Posted Mar 9, 2007 11:45 UTC (Fri) by aanno (guest, #6082) [Link]

This is a very biased opion. Dynamic web content is often delivered by J(2)EE applications - especial in (big) enterprise environments. The infrastructure for this is also Java based, like like JBoss or Tomcat. There are also desktop application that uses GC based languages: Eclipse, NetBeans, beagle.

In enterprise environments Eclipse RCP has become the plattform for fat client programming.

On the other hand there are applications written in C/C++ that waste tons of memory, like Firefox or Gaim.

GC languages and domination

Posted Mar 12, 2007 11:04 UTC (Mon) by ekj (guest, #1524) [Link]

1) The computers are now not doing real work for their users, instead they are doing busy work for the programers (on the users time).

Users are free to choose. If programs written in non-GCed languages where enough faster that this mattered to the users, they'd be perfectly free to use those programs then. For some kinds of programs this *is* the case. The inner loop of a FPS-game is probably better written with explicit memory-handling.

For other uses, this doesn't seem to be the case. Most web-apps are infact written in GCed languages. There is absolutely *nothing* stopping you from developing competing programs in say C, and if you're rigth, that the users really would prefer this, you'd make billions. I somehow think that'll fail to be the case though.

The thing you're missing is that computing-power really is cheap, and often cheap enough to be almost completely ignorable. The company I work for, for example, spend on the order of $1million/year on developing web-applications. The hardware for running all of this costs something like literally 5% of this, and that is *including* backups, sysadmin-stuff and the like.

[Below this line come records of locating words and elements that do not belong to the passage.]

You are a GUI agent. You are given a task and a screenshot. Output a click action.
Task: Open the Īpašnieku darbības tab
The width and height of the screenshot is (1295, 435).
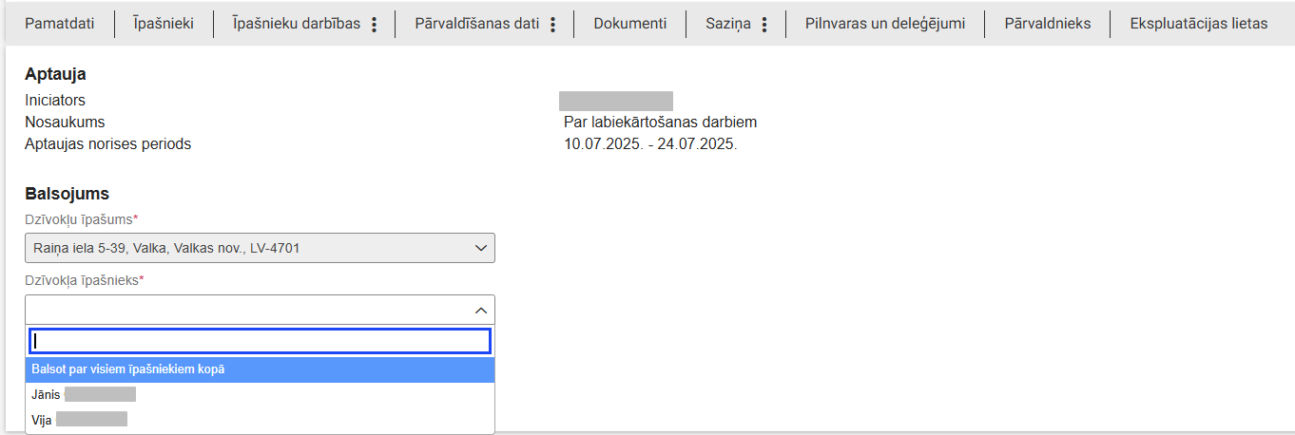pyautogui.click(x=297, y=24)
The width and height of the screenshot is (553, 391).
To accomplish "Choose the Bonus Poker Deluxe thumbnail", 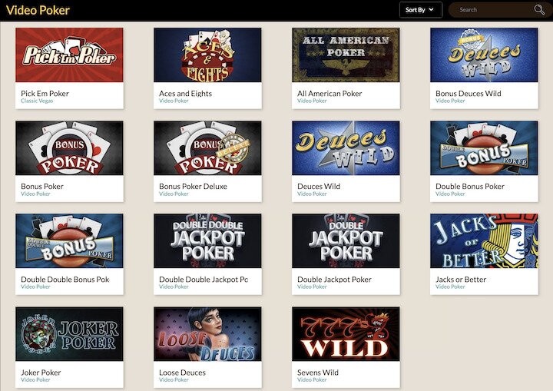I will (207, 147).
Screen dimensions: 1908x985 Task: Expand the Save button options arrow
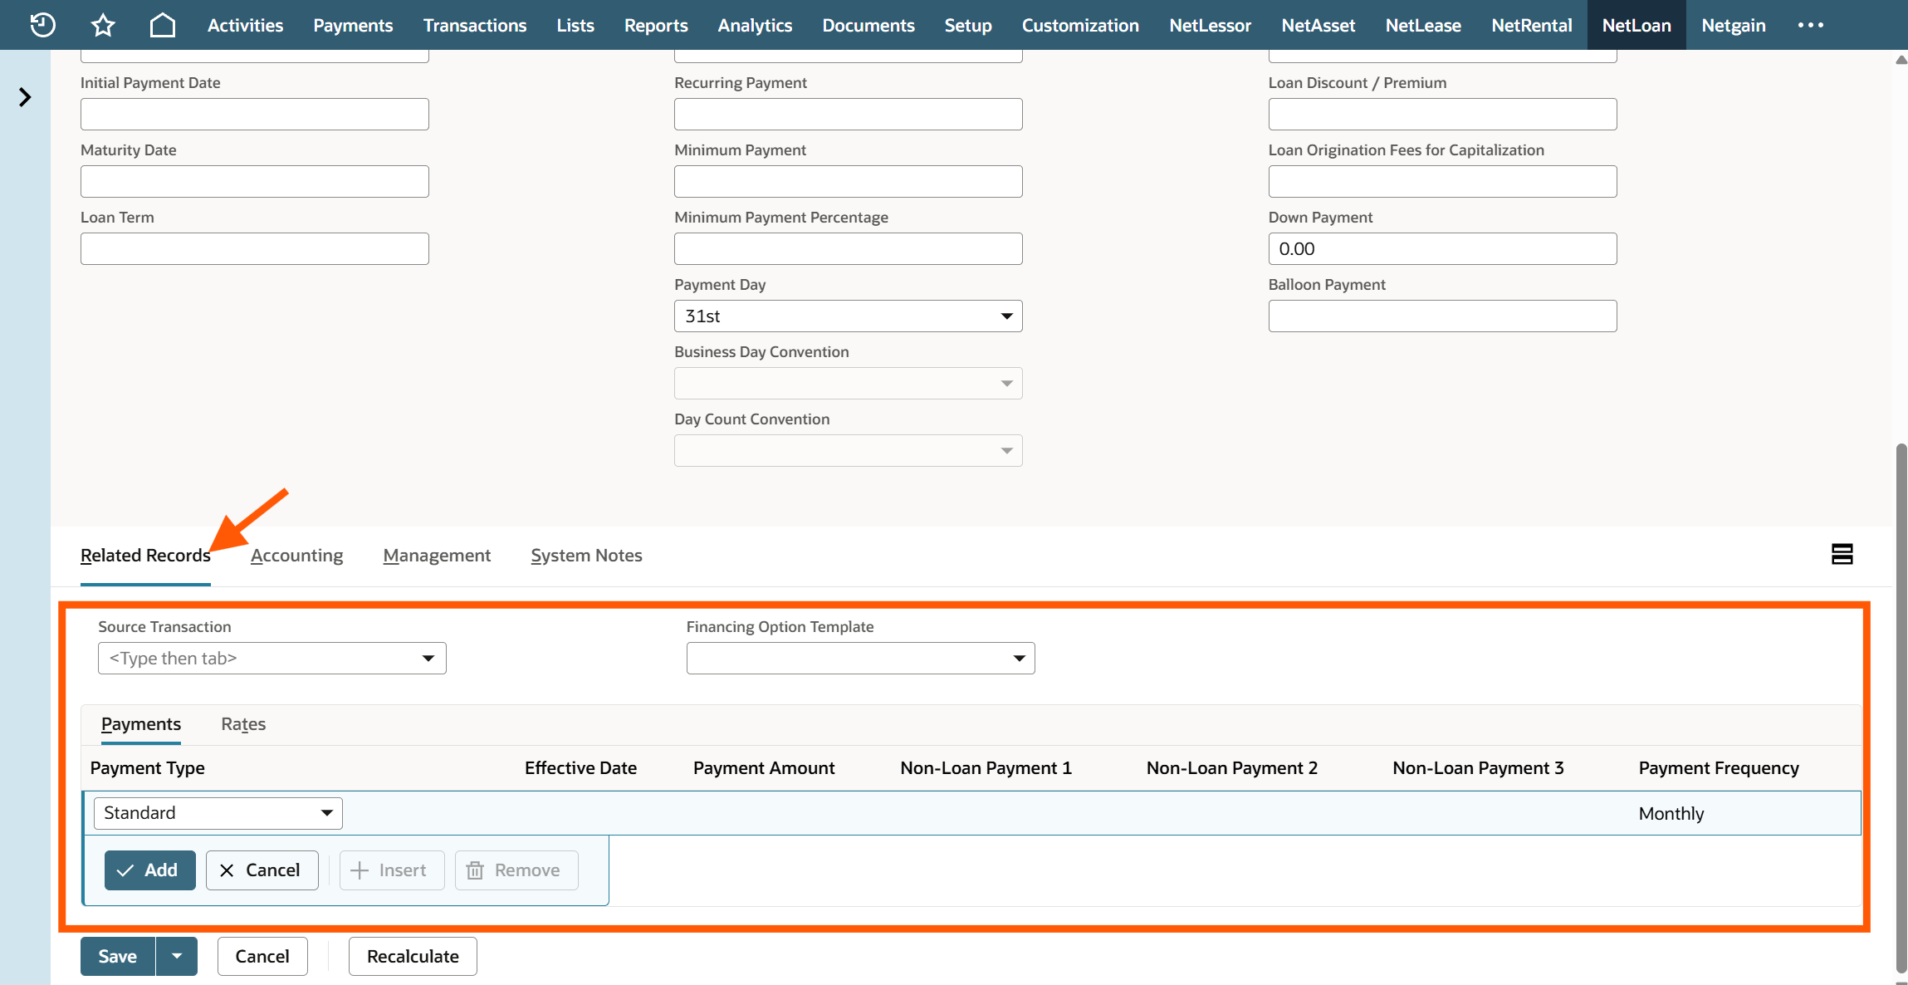176,956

Even if we could run the same stuff on a 486 if it was written in C, it wouldn't be worth it if that meant more than 3-4% extra development-time. 2) Doing it properly is often not that expensive for a good programer, who already has to manage other reasources.

Doing software-development "properly" is very expensive. So expensive that if you do custom-development it is going to completely -dwarf- the hardware-requirements in 95% of the cases.

Spending a year of work and $5000 of hardware for doing the same thing that could be done with 6 months of work and $10.000 of hardware is the completely unsustainable choice -- You save $5000 in hw and spend ten times that in extra development-costs.

If you can do in 12 months in C the same job that require 11 months in Python/Ruby/Php/whatever, then more power to you. Most people can't though, not even smart people.